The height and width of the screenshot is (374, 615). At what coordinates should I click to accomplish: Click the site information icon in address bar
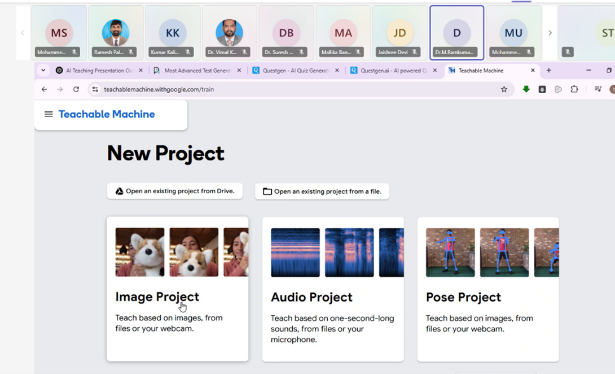[x=95, y=89]
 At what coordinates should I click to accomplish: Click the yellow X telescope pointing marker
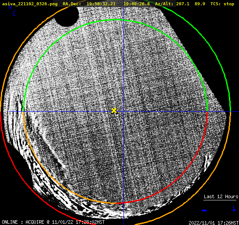[114, 111]
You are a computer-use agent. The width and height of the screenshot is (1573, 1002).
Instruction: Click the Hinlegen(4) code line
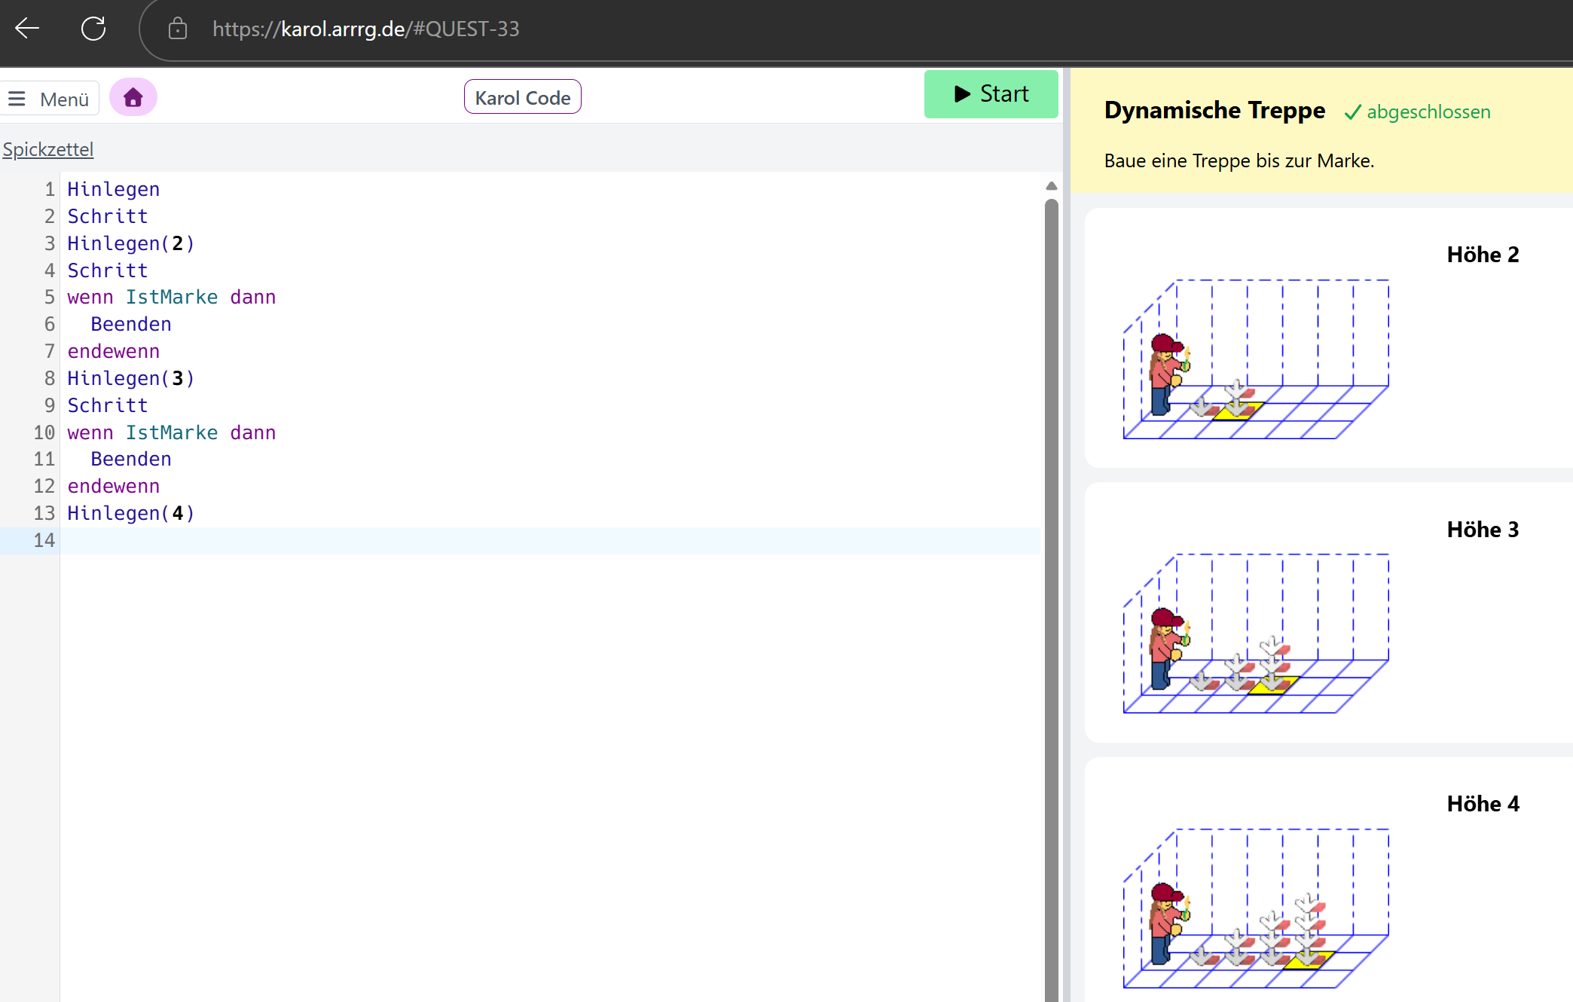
——
Beginning with the line where "You are a computer-use" appears, transcribe the records above word for word through their last line, and include no pictures.

You are a computer-use agent. The width and height of the screenshot is (1573, 1002).
Instruction: Click the Hinlegen(4) code line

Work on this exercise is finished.